Msgr. Morkunas is allegedly noted for his humanitarian and charity work in Lithuania, and for his contributions to easing the plights of displaced and oppressed people, both in Europe and in the United States. The people he aided during his early career included the poor, sick, and aged in Lithuania, where he was president of the Society of St. Vincent de Paul. During his tenure there, he established a nursing home and hospital, and provided education and care for hundreds of poor children in Kaunas. During the Nazi holocaust he sheltered Lithuanian Jews. After escaping the NKVD during the Soviet occupation in 1944, he ministered to the displaced Lithuanian community in Austria and Germany before emigrating to the United States in 1949. Morkunas remained a vocal anti-communist his entire adult life. He served as pastor and administrator of St. Casimir’s Church in Sioux City, Iowa for 39 years, retiring in 1990. At St. Casimir’s, he sponsored many Lithuanian immigrant families, while extensively adding to the spiritual, artistic, educational, and material well-being of the parish and greater community. He also maintained cordial relations with the Jewish community in Sioux City, many of whom had roots in Lithuania. It was at Fr. Morkunas’ invitation that the noted artist Adolfas Valeška decorated the sanctuary of St. Casimir's with original paintings, woodwork, and stained glass. In 1988, Pope John Paul II named Morkunas an Honorary Prelate of His Holiness, with the title of Monsignor.
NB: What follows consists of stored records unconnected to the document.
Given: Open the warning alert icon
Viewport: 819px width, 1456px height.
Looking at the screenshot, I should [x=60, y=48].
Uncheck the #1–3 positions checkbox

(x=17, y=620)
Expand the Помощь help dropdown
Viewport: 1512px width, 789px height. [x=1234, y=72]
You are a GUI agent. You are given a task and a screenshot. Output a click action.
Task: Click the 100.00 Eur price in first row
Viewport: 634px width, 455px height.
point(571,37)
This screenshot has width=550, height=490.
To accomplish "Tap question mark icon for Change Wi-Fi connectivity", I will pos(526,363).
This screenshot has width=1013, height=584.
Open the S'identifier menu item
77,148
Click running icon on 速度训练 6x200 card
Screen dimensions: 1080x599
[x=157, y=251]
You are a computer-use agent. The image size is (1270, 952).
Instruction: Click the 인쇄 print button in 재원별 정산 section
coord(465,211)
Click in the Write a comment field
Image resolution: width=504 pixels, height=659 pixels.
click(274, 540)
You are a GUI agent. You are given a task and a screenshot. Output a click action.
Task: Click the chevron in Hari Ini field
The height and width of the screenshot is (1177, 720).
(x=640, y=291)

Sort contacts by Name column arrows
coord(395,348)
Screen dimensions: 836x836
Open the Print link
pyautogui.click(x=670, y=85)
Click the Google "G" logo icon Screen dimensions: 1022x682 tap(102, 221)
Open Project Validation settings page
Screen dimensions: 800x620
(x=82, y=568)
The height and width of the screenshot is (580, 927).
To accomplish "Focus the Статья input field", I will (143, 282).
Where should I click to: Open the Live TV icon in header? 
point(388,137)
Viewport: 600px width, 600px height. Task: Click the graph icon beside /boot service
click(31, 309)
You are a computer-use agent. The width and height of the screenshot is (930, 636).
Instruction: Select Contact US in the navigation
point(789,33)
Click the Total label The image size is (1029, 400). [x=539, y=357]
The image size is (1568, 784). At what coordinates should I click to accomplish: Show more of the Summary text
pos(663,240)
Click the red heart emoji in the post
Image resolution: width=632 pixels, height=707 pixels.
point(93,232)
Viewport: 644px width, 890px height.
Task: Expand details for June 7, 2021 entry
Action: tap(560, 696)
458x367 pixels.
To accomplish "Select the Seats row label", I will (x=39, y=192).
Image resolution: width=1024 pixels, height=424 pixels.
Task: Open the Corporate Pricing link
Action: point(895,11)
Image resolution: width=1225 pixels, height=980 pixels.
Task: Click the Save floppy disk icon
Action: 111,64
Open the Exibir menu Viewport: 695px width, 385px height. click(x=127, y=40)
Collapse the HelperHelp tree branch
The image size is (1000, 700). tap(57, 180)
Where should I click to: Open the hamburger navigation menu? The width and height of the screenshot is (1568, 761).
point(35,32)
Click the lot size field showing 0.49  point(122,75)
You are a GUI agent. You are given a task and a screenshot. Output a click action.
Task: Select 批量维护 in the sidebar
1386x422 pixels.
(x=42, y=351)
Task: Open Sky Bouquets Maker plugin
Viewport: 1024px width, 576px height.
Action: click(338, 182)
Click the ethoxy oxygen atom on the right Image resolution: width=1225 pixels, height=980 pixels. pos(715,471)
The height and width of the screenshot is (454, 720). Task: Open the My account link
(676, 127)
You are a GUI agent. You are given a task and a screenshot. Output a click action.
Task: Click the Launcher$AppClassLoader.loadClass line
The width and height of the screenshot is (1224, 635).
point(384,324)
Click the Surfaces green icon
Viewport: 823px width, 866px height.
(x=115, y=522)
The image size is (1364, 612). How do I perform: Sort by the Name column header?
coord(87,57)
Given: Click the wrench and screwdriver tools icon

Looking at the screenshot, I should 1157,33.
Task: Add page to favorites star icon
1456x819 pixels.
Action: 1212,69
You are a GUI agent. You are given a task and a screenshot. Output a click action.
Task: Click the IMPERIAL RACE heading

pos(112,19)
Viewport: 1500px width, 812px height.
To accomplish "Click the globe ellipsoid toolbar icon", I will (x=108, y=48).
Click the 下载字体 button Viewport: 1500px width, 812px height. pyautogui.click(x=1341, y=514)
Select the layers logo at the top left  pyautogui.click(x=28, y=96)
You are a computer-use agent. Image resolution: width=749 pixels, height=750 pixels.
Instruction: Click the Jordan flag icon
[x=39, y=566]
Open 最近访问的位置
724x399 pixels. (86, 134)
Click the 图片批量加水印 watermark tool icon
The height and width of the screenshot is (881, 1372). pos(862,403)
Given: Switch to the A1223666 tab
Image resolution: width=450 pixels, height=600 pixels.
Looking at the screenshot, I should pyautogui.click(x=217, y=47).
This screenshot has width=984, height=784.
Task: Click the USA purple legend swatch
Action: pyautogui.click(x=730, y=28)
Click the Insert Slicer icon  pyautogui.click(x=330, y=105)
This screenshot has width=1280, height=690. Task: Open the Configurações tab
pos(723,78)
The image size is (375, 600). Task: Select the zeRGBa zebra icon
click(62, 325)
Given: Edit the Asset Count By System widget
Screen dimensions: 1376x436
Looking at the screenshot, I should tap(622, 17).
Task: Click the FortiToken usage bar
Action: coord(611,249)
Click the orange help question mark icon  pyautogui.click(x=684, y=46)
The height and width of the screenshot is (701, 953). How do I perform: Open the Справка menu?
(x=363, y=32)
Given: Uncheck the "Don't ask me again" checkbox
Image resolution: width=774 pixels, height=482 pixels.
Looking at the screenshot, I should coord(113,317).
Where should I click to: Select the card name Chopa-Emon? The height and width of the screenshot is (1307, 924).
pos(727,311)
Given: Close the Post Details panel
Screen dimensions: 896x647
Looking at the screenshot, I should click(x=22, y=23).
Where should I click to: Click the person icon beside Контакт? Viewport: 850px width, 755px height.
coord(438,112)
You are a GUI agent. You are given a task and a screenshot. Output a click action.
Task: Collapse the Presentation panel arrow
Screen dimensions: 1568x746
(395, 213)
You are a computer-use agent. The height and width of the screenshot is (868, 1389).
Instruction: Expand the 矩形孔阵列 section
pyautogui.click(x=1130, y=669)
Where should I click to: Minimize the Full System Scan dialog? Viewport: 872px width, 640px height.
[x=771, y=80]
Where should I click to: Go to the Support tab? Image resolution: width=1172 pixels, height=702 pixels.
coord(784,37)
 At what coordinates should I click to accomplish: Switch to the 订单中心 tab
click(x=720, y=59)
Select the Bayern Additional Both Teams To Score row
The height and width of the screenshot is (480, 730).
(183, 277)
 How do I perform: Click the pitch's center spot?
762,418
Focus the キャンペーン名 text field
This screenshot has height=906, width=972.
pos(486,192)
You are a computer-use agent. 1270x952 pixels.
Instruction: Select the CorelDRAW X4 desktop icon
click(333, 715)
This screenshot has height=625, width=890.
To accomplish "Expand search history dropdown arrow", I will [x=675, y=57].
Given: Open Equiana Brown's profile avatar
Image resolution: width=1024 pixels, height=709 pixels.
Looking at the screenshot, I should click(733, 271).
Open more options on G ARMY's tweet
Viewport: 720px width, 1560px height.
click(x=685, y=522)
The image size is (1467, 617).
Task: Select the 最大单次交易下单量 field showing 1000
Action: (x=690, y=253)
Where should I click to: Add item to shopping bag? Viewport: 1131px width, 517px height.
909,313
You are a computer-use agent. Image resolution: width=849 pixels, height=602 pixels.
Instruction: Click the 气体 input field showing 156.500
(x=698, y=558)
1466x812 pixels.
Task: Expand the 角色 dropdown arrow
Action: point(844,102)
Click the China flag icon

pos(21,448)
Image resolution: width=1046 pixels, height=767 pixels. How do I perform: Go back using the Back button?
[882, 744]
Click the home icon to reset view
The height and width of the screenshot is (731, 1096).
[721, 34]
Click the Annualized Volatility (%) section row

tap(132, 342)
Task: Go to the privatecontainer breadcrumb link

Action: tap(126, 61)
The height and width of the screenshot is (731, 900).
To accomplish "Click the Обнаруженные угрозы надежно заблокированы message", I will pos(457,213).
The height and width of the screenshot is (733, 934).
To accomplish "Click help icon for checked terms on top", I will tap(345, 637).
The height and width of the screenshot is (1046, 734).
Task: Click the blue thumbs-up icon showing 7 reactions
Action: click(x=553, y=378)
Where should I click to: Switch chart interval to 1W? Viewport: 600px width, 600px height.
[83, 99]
In 1991, he was awarded an honorary Doctor of Divinity by Morningside College in Sioux City, which recognized his “monumental services to Christianity and humanity as a Roman Catholic clergyman. His steady commitment to education, in his home country, Lithuania, and his adopted country, the United States of America, adds special luster to his career.”

He died on July 5, 1997, at the age of 95.